Masao Takahashi was the chief of staff in command of Japan’s defense forces. A brilliant military man but not exactly a dove.
“About the television shows? I doubt he watches them.”
Klein frowned. “I was referring to the attack radar, Sam.”
“To his credit, nothing. The Izumo went to battle stations and then backed the hell away.”
“He defused the situation, then? I’m honestly surprised. Maybe he’s getting a little perspective in his old age.”
“Yeah. Just enough perspective that now I have to worry that the son of a bitch is thinking about getting into politics. You know he’s one of the richest men in Japan, right?”
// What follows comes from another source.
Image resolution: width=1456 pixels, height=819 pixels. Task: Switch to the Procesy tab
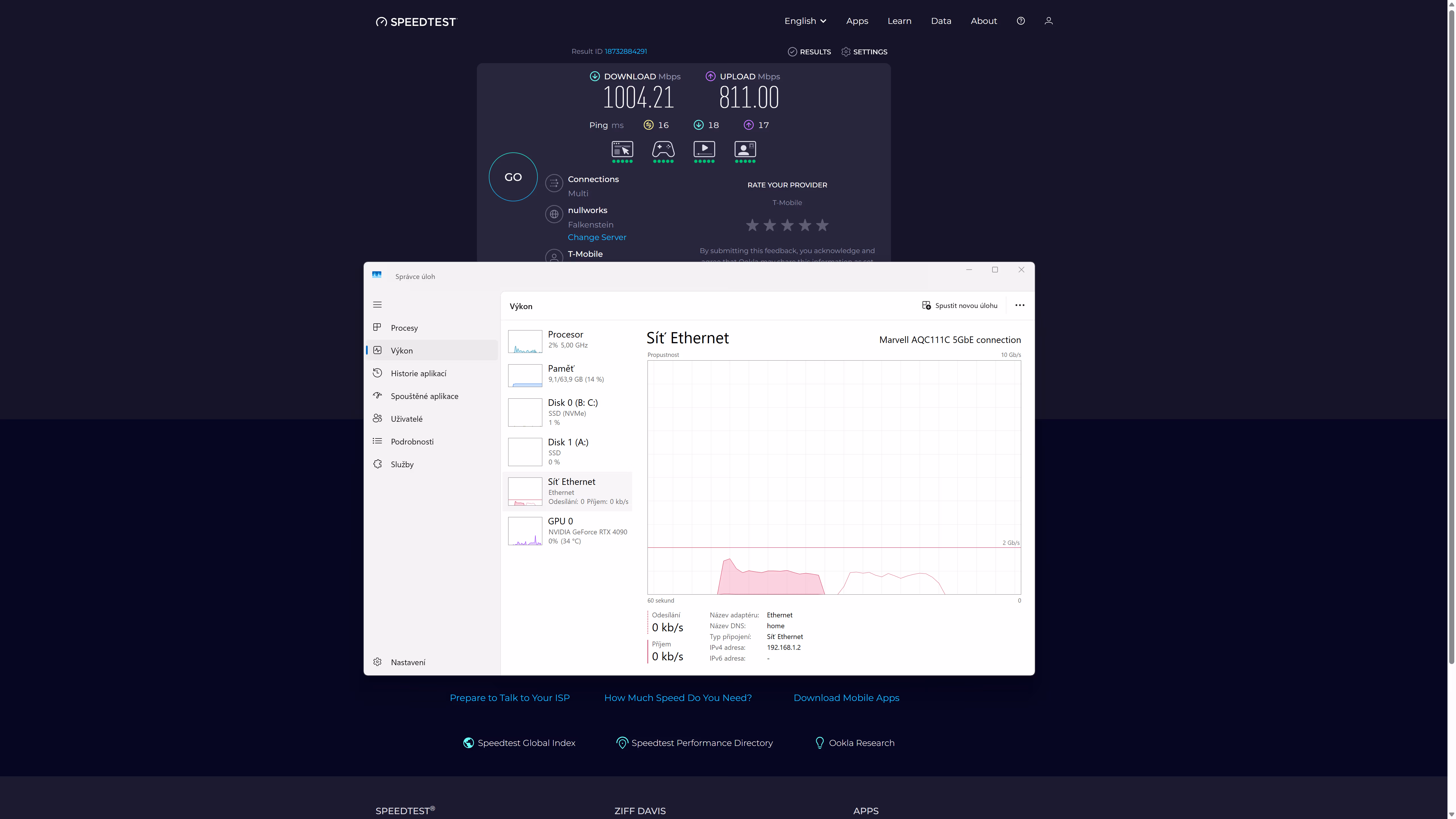pos(404,328)
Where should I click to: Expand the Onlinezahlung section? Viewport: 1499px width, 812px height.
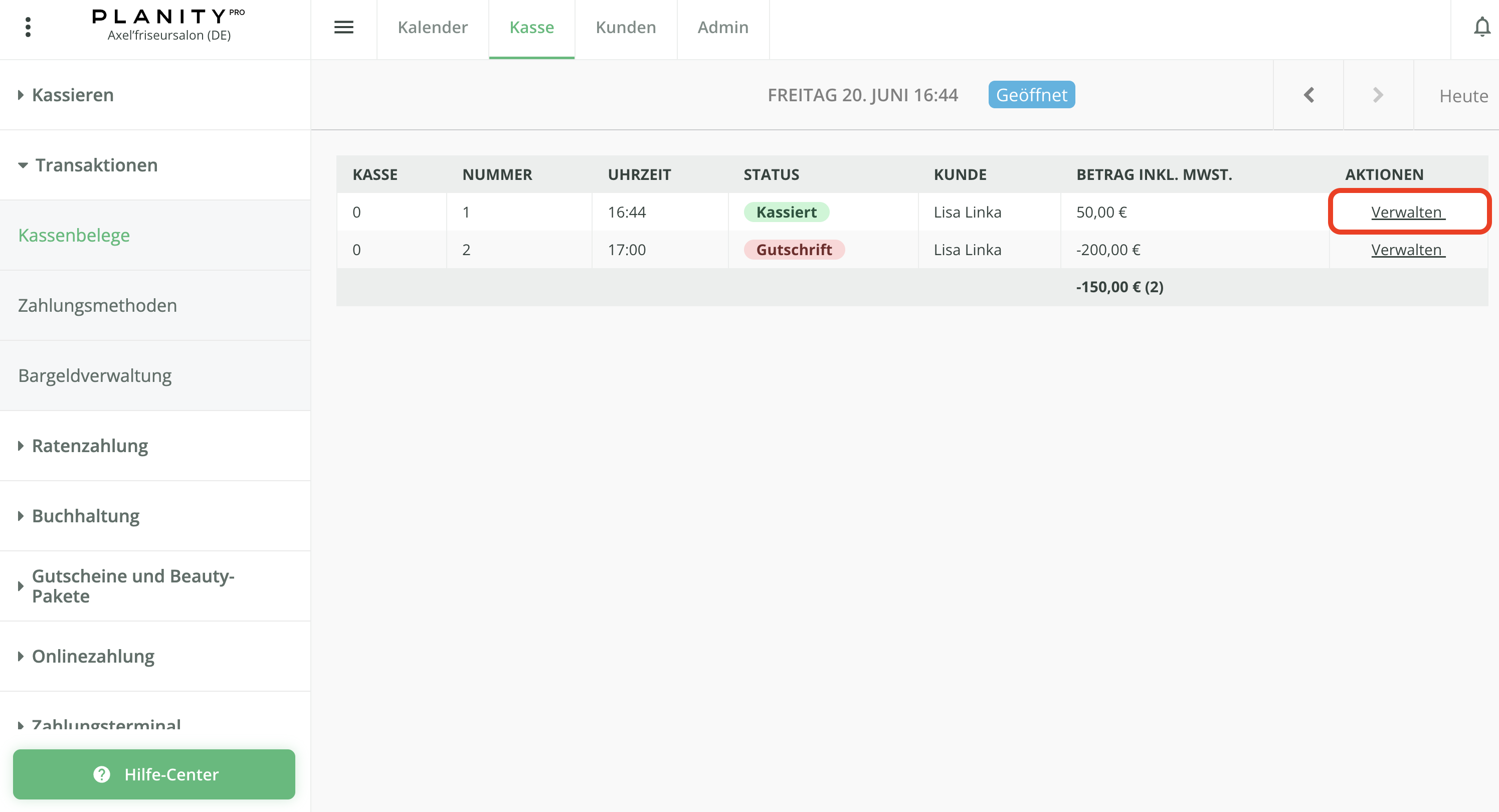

Klein nodded. “Technology, energy, defense contracting, gaming, and I don’t even know what else. His family’s built quite an empire since the war.”
“And make no mistake, he’s the patriarch. People will tell you that his siblings run the companies, but take it from me, they don’t take a piss without asking Masao first.”
Klein leaned back and looked at his old friend thoughtfully. The United States was not a country accustomed to being caught up in the current, but this might be one of those rare occasions. Tensions between Japan and China went back to well before America was even a twinkle in Thomas Jefferson’s eye.